Goethe, Weber y Zapata fueron totalmente distintos. Sin embargo, los tres percibieron ese cambio, esa especie de embrujamiento en el que incurren los ungidos para ser gobernantes. El primero, después de tratar a Napoleón, escribió:
El endemoniado se manifiesta en su forma más terrible cuando se manifiesta de manera abrumadora en un solo individuo. Una fuerza titánica emana de él y ejerce un poder increíble sobre todas las criaturas, e incluso sobre los elementos y ¿quién puede decirle hasta dónde se extenderá su influencia? Cuanto más fuerzas se combinan contra él, sus oponentes siguen siendo impotentes. Es en vano que el sector más ilustrado de la humanidad los etiquete de engañado o engañador. Rara vez, si es que alguna vez, existen sus iguales al mismo tiempo y nada puede vencerlo, excepto el universo mismo contra el que declaró batalla.
En América Latina ha sido el tema de grandes obras literarias y de estudios sociales. Transmito lo que percibo de la política mexicana.
En mis 57 años de vida pública, creo haber tratado a buena parte del zoológico de los profesionales que en los tres órdenes de gobierno y en los diferentes partidos fueron protagonistas. De esa vivencia, a reserva de extenderme en otra ocasión en sus caracteres, considero que hay un especial modo de hacer política en México, con dos fallas muy importantes: la falta de justipreciación personal y no reconocer errores.
Aspirar a un cargo exige cuestionarse: ¿soy el idóneo para tener un desempeño exitoso? ¿Tengo las cualidades que requiere el perfil correspondiente? Desafortunadamente, el mexicano carece de esa capacidad autocrítica. Simplemente dice: “Yo le entro. Ya después veo cómo le hago”. Confunden gobernar con dar órdenes. Creen que la realidad es maleable y es fácil transformarla.
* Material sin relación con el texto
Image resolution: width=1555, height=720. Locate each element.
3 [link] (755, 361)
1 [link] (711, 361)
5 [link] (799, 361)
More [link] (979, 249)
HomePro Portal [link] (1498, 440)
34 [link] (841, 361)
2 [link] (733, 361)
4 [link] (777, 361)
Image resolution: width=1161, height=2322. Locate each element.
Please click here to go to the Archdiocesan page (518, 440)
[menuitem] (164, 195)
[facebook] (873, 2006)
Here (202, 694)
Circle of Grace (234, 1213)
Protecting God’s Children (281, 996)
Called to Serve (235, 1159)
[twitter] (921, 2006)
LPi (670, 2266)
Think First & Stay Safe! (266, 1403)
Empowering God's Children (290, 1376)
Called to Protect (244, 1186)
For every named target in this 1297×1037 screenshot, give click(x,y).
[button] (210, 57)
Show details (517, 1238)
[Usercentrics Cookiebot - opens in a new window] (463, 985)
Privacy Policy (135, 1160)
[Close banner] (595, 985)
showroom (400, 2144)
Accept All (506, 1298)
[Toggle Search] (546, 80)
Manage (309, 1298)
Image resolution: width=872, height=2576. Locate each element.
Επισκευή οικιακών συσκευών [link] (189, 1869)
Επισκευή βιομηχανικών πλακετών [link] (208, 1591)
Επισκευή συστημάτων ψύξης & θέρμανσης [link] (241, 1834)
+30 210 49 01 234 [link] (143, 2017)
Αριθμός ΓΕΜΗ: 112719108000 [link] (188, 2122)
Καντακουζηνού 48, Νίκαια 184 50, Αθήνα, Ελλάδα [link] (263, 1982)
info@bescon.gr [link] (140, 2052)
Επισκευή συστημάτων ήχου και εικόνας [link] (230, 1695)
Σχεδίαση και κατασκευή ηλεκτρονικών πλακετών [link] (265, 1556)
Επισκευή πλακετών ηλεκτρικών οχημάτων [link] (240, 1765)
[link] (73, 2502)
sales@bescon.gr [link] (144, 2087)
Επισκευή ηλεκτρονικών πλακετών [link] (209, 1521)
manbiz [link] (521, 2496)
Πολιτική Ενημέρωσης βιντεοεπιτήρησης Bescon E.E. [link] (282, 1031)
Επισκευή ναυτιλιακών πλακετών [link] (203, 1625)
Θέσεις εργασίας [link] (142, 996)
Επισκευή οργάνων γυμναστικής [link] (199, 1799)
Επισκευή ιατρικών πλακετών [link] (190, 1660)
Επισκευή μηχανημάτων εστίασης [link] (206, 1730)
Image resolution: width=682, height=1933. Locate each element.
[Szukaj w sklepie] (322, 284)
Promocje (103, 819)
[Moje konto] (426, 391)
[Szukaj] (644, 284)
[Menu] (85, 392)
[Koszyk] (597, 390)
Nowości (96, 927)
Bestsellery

Sobreestiman sus capacidades, pero viven con enorme temor de que sus subalternos brillen más que ellos.
El espectáculo de los candidatos a jueces es sumamente grotesco. El atrevimiento rebasa lo cursi y lo ridículo con un efecto devastador en la moral pública. Lamentablemente no es un evento aislado, es la secuencia de una larga tradición debido a diversas causas, principalmente en el aspecto cultural. No tan solo se da en los cargos de elección popular. En la renovación de las posiciones de la administración pública se terminó con los esfuerzos por crear un servicio civil de carrera. Los usuarios somos las víctimas cotidianas.
Encuentro pocos ejemplos de funcionarios que reconozcan un error porque ello se ha interpretado como señal de debilidad. La obsesión por cuidar las apariencias es inexpugnable. Todavía hoy seguimos discutiendo si hubo un “error de diciembre”. Hay una excepción: Díaz Ordaz, en la toma de posesión de López Portillo, ante una pregunta de Echeverría, contestó: “Debo aceptar que él sí supo elegir sucesor”.
Todo lo anterior viene al caso por la elección del próximo primero de junio. ¿Puede hoy alguien esperar que con esos pretendientes a tan delicada tarea se van corregir las fallas en nuestra impartición de justicia? ¿Por qué no se cancela si nadie sensatamente cree que el proceso saldrá bien?
Estar consciente de nuestras limitaciones ha sido virtud de los buenos gobernantes. Entender que no es lo mismo cuando uno decide sobre asuntos personales que cuando se trata del bienestar de una comunidad. El grito es estentóreo: es una farsa.